We may observe the dynamic of the workshop in a tiny fragment of sculpture in Glencairn’s Medieval Treasury gallery—one of the few medieval works in the museum with an artist’s name attached to it. The limestone Head of a King comes from the Cathedral of Saint-Lazaire in Autun, France, perhaps from the west portal or from inside the church (Figure 10). At Autun, a twelfth-century carving of the Last Judgment surmounting the west portal is inscribed in Latin, Gislebertus hoc fecit, or “Gislebertus made this.” It is generally believed that Gislebertus was the master sculptor charged with the decoration of the entire church. But did Gislebertus himself carve this little face?

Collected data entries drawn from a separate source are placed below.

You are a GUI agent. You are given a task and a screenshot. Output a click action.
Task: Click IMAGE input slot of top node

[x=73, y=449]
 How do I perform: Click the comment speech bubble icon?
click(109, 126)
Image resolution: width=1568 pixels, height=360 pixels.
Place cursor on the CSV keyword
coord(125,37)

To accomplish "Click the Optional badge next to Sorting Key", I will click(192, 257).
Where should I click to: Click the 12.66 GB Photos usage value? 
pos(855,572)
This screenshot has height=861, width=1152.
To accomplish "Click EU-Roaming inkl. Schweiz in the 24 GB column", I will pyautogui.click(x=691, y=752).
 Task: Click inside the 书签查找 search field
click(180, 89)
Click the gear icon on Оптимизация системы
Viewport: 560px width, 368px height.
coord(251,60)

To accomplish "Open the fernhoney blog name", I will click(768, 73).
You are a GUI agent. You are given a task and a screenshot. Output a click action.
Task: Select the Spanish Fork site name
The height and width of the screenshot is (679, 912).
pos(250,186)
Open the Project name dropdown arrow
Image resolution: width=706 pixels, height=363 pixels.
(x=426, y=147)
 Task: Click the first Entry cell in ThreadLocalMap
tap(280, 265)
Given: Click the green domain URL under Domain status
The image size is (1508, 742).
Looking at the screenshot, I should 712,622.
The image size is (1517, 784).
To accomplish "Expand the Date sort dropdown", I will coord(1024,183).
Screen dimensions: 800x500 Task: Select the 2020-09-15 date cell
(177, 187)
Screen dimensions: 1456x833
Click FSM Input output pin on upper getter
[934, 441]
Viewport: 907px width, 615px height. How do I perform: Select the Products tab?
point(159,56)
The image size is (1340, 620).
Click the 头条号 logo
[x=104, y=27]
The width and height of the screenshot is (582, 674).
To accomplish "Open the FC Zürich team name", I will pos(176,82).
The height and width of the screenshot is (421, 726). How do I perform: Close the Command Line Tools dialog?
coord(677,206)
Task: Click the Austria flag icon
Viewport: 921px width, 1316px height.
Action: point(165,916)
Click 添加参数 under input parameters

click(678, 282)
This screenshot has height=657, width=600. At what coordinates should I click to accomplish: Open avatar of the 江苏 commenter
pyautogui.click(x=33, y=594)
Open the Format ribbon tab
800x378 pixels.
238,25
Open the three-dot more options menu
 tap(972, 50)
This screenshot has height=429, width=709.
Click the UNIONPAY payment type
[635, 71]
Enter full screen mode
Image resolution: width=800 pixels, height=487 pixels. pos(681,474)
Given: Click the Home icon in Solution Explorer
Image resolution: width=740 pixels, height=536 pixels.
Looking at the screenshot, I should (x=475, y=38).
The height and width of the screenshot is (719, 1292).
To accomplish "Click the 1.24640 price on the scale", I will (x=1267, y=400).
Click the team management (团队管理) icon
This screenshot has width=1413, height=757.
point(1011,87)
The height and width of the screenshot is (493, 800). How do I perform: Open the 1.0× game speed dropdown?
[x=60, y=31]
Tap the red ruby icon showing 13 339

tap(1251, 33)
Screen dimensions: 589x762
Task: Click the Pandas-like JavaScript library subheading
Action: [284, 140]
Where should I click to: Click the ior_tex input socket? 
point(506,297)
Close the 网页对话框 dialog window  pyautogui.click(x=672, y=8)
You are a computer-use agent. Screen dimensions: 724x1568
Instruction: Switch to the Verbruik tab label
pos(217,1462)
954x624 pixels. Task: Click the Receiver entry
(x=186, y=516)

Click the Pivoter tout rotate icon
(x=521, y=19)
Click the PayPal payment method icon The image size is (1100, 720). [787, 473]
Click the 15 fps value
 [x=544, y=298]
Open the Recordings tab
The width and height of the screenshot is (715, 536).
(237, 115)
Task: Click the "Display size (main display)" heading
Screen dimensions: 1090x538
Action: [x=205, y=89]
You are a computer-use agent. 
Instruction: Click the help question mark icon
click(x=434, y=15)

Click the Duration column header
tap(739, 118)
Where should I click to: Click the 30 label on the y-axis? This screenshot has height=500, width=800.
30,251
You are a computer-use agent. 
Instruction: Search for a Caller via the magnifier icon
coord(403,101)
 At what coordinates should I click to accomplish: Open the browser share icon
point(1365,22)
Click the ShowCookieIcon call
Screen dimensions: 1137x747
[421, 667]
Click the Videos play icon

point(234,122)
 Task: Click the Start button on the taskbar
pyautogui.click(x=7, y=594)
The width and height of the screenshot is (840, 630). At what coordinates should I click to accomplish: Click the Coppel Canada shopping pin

Perhaps—its shape is consistent with the standard of style he set for the church. Yet this head, which may depict one of the three Magi or one of the twenty four Elders of the Apocalypse, would have been a detail within a much larger ensemble worked by many hands. It is thus possible that this was the attentive work of an accomplished assistant. We cannot know. The sculpture does, at least, suggest the greater extent of the workshop and its skill set, which included proficiency in drill work and fine chiseling, as well as attention to detail in sculptures that, placed high inside the church or over the doorway, may have been difficult to see.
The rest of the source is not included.